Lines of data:

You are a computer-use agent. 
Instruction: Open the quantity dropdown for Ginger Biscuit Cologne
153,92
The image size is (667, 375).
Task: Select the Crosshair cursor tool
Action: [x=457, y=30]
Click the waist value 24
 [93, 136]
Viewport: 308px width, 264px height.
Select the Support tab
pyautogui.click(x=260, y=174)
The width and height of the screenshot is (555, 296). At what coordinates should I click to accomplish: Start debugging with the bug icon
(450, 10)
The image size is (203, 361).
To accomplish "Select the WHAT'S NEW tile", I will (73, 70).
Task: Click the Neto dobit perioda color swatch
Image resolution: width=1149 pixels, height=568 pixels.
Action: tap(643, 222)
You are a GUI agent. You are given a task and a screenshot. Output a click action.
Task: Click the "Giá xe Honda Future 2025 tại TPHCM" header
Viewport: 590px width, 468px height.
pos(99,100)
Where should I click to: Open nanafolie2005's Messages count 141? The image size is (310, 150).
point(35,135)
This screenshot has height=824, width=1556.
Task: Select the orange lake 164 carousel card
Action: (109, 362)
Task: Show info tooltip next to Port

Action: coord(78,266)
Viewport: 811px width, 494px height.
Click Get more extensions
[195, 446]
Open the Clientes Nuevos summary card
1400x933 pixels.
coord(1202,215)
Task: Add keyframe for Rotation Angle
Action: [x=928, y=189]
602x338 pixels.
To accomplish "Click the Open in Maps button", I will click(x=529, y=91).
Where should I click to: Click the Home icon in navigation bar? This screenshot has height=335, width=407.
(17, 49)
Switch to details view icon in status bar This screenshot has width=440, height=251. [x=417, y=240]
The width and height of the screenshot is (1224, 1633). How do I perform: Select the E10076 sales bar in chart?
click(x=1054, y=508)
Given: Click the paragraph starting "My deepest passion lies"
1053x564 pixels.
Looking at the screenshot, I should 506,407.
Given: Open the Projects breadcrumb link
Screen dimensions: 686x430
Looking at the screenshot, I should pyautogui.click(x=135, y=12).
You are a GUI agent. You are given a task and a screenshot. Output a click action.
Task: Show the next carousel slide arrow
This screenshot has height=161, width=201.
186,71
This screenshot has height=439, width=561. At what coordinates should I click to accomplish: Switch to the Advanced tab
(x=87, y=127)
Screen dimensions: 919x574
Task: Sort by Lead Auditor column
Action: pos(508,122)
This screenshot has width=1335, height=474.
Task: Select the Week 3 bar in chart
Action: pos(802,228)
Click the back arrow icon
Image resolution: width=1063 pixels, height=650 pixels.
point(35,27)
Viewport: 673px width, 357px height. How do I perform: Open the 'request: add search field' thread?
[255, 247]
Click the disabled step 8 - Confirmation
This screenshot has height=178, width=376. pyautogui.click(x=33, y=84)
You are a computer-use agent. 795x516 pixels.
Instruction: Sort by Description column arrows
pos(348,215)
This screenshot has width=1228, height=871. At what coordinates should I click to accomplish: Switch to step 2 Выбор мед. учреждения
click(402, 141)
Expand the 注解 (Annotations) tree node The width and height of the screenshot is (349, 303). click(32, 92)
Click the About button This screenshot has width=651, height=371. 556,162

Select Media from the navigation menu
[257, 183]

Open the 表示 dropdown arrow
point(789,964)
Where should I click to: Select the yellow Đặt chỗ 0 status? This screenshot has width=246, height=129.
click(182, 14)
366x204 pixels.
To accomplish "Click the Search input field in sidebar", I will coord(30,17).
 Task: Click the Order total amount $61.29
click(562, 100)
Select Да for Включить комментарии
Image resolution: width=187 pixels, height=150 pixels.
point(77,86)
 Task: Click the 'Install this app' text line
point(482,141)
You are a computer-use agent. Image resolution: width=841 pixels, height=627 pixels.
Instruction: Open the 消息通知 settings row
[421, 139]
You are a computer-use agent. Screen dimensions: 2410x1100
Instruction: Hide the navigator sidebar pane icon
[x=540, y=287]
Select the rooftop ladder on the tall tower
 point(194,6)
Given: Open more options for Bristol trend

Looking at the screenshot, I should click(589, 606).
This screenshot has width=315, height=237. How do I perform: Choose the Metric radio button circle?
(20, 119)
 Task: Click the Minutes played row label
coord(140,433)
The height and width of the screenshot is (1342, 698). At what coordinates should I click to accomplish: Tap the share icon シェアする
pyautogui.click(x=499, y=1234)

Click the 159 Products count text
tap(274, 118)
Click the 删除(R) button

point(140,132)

Problem to solve: Duplicate all of the lines above exactly, with nothing changed, added, or left out.

Complete output:
You are a computer-use agent. 
Instruction: Open the quantity dropdown for Ginger Biscuit Cologne
153,92
The image size is (667, 375).
Task: Select the Crosshair cursor tool
Action: [x=457, y=30]
Click the waist value 24
 [93, 136]
Viewport: 308px width, 264px height.
Select the Support tab
pyautogui.click(x=260, y=174)
The width and height of the screenshot is (555, 296). At what coordinates should I click to accomplish: Start debugging with the bug icon
(450, 10)
The image size is (203, 361).
To accomplish "Select the WHAT'S NEW tile", I will (73, 70).
Task: Click the Neto dobit perioda color swatch
Image resolution: width=1149 pixels, height=568 pixels.
Action: tap(643, 222)
You are a GUI agent. You are given a task and a screenshot. Output a click action.
Task: Click the "Giá xe Honda Future 2025 tại TPHCM" header
Viewport: 590px width, 468px height.
pos(99,100)
Where should I click to: Open nanafolie2005's Messages count 141? The image size is (310, 150).
point(35,135)
This screenshot has height=824, width=1556.
Task: Select the orange lake 164 carousel card
Action: (109, 362)
Task: Show info tooltip next to Port

Action: coord(78,266)
Viewport: 811px width, 494px height.
Click Get more extensions
[195, 446]
Open the Clientes Nuevos summary card
1400x933 pixels.
coord(1202,215)
Task: Add keyframe for Rotation Angle
Action: [x=928, y=189]
602x338 pixels.
To accomplish "Click the Open in Maps button", I will click(x=529, y=91).
Where should I click to: Click the Home icon in navigation bar? This screenshot has height=335, width=407.
(17, 49)
Switch to details view icon in status bar This screenshot has width=440, height=251. [x=417, y=240]
The width and height of the screenshot is (1224, 1633). How do I perform: Select the E10076 sales bar in chart?
click(x=1054, y=508)
Given: Click the paragraph starting "My deepest passion lies"
1053x564 pixels.
Looking at the screenshot, I should 506,407.
Given: Open the Projects breadcrumb link
Screen dimensions: 686x430
Looking at the screenshot, I should pyautogui.click(x=135, y=12).
You are a GUI agent. You are given a task and a screenshot. Output a click action.
Task: Show the next carousel slide arrow
This screenshot has height=161, width=201.
186,71
This screenshot has height=439, width=561. At what coordinates should I click to accomplish: Switch to the Advanced tab
(x=87, y=127)
Screen dimensions: 919x574
Task: Sort by Lead Auditor column
Action: pos(508,122)
This screenshot has width=1335, height=474.
Task: Select the Week 3 bar in chart
Action: pos(802,228)
Click the back arrow icon
Image resolution: width=1063 pixels, height=650 pixels.
point(35,27)
Viewport: 673px width, 357px height. How do I perform: Open the 'request: add search field' thread?
[255, 247]
Click the disabled step 8 - Confirmation
This screenshot has height=178, width=376. pyautogui.click(x=33, y=84)
You are a computer-use agent. 795x516 pixels.
Instruction: Sort by Description column arrows
pos(348,215)
This screenshot has width=1228, height=871. At what coordinates should I click to accomplish: Switch to step 2 Выбор мед. учреждения
click(402, 141)
Expand the 注解 (Annotations) tree node The width and height of the screenshot is (349, 303). click(32, 92)
Click the About button This screenshot has width=651, height=371. 556,162

Select Media from the navigation menu
[257, 183]

Open the 表示 dropdown arrow
point(789,964)
Where should I click to: Select the yellow Đặt chỗ 0 status? This screenshot has width=246, height=129.
click(182, 14)
366x204 pixels.
To accomplish "Click the Search input field in sidebar", I will coord(30,17).
 Task: Click the Order total amount $61.29
click(562, 100)
Select Да for Включить комментарии
Image resolution: width=187 pixels, height=150 pixels.
point(77,86)
 Task: Click the 'Install this app' text line
point(482,141)
You are a computer-use agent. Image resolution: width=841 pixels, height=627 pixels.
Instruction: Open the 消息通知 settings row
[421, 139]
You are a computer-use agent. Screen dimensions: 2410x1100
Instruction: Hide the navigator sidebar pane icon
[x=540, y=287]
Select the rooftop ladder on the tall tower
 point(194,6)
Given: Open more options for Bristol trend

Looking at the screenshot, I should click(589, 606).
This screenshot has width=315, height=237. How do I perform: Choose the Metric radio button circle?
(20, 119)
 Task: Click the Minutes played row label
coord(140,433)
The height and width of the screenshot is (1342, 698). At what coordinates should I click to accomplish: Tap the share icon シェアする
pyautogui.click(x=499, y=1234)

Click the 159 Products count text
tap(274, 118)
Click the 删除(R) button

point(140,132)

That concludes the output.